Ketentuan tersebut juga tertuang dalam Peraturan BPOM Nomor 11 Tahun 2020. Mengingat penggunaan efedra dapat membahayakan kesehatan pada sistem kardiovaskuler. Bahkan dapat menyebabkan kematian pada penggunaan yang tidak tepat dan berlebihan.

"Produk obat tradisional yang mengandung ephedra sinica tidak menahan laju keparahan pasien COVID-19, tidak menurunkan angka kematian, dan tidak mempercepat konversi swab test menjadi negatif," kata Reri.

BKO dalam obat dan suplemen

Tak hanya itu, BPOM juga mengungkapkan bahwa pihaknya masih menemukan obat tradisional dan suplemen kesehatan yang mengandung BKO lainnya. List ini dinilai lazim ditemukan dan ditambahkan dalam obat tradisional dan suplemen kesehatan.
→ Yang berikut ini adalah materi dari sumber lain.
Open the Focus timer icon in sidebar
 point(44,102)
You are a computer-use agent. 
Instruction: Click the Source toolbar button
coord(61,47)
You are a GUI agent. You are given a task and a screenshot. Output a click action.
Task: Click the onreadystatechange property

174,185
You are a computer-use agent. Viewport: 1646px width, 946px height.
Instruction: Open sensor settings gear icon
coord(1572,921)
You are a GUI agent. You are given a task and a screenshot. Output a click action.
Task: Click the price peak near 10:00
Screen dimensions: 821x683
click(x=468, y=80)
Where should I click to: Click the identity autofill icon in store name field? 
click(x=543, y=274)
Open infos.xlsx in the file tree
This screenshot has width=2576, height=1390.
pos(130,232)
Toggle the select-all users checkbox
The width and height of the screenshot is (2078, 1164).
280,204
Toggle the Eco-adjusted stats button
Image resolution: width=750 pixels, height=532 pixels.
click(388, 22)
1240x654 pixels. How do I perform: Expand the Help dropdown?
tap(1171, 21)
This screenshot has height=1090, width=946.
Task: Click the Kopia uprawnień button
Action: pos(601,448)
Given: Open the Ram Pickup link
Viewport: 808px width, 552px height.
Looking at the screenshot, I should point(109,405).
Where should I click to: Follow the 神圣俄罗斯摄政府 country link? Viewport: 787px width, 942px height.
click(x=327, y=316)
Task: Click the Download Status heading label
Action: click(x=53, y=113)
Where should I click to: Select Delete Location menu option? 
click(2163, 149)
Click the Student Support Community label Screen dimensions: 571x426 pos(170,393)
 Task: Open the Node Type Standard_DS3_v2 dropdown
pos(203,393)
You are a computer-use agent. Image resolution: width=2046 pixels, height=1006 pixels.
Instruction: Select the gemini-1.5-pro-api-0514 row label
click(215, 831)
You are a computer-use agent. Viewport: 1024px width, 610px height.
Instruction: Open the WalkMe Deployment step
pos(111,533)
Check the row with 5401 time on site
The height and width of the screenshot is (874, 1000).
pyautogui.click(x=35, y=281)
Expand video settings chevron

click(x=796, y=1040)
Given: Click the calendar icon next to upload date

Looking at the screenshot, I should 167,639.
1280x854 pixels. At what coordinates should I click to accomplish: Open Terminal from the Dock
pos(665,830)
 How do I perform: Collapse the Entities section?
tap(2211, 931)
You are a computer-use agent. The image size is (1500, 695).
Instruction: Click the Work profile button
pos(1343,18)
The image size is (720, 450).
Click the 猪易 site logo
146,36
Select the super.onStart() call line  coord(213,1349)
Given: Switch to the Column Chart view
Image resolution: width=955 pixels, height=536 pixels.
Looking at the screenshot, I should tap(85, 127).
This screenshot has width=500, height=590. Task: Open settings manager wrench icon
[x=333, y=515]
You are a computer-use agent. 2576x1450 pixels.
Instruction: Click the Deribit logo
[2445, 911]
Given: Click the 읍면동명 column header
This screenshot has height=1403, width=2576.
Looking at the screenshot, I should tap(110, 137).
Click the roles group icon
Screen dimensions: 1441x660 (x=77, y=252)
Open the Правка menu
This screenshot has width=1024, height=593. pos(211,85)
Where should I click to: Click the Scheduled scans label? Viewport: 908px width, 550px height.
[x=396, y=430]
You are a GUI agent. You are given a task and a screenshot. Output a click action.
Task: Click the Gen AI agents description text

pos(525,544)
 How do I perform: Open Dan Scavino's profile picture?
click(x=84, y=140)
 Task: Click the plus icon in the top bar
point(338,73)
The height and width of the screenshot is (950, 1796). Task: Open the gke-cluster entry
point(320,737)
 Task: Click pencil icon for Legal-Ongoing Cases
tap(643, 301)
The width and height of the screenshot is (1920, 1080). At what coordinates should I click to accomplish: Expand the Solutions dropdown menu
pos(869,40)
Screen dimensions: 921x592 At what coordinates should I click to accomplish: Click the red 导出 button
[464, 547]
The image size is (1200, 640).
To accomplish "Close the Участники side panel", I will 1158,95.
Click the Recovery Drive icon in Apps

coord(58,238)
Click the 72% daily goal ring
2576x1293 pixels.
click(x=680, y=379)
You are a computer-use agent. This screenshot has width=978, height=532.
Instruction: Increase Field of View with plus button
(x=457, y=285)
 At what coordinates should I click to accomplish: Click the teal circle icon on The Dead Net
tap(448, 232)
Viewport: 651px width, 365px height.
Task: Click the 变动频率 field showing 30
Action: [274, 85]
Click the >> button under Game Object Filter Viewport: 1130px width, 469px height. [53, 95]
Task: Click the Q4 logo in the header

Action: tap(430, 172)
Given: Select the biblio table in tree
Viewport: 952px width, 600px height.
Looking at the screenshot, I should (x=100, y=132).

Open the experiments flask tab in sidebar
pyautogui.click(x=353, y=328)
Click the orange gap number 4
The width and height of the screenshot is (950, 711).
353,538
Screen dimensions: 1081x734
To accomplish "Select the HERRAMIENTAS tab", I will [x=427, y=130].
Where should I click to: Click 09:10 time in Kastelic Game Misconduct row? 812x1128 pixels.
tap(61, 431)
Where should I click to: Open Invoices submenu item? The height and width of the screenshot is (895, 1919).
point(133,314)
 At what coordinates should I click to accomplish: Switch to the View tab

"Disamping itu, juga ditemukan bahan kimia obat yang sudah sering ditambahkan ke dalam obat tradisional dan suplemen kesehatan oleh pihak yang tidak bertanggungjawab," ujar Reri.

BKO yang lazim ditambahkan tersebut yakni Sildenafil Sitrat dan turunannya, Tadalafil, Deksametason, Fenilbutason, Alopurinol, Prednison, Parasetamol, Asetosal, Natrium Diklofenak, Furosemid, Sibutramin HCl, Siproheptadin HCl, dan Tramadol.

"BKO ini tentu membahayakan kesehatan penggunanya. Sebagai contoh Deksametason dapat menyebabkan moon face, hiperglikemia, osteoporosis, dan juga gangguan sumber. Sedangkan Sildenafil sebagaimana yang kita ketahui dapat menyebabkan stroke, serangan jantung, bahkan kematian," ujar Reri.

BKO dalam kosmetik

Sedangkan, temuan pada masa pandemi COVID-19 yang ada dalam produk kosmetik relatif serupa dengan tahun-tahun sebelumnya. Produk kosmetika yang ditemukan mengandung bahan dilarang atau berbahaya berupa hidrokinon. Serta, pewarna dilarang yakni merah K3 dan merah K10.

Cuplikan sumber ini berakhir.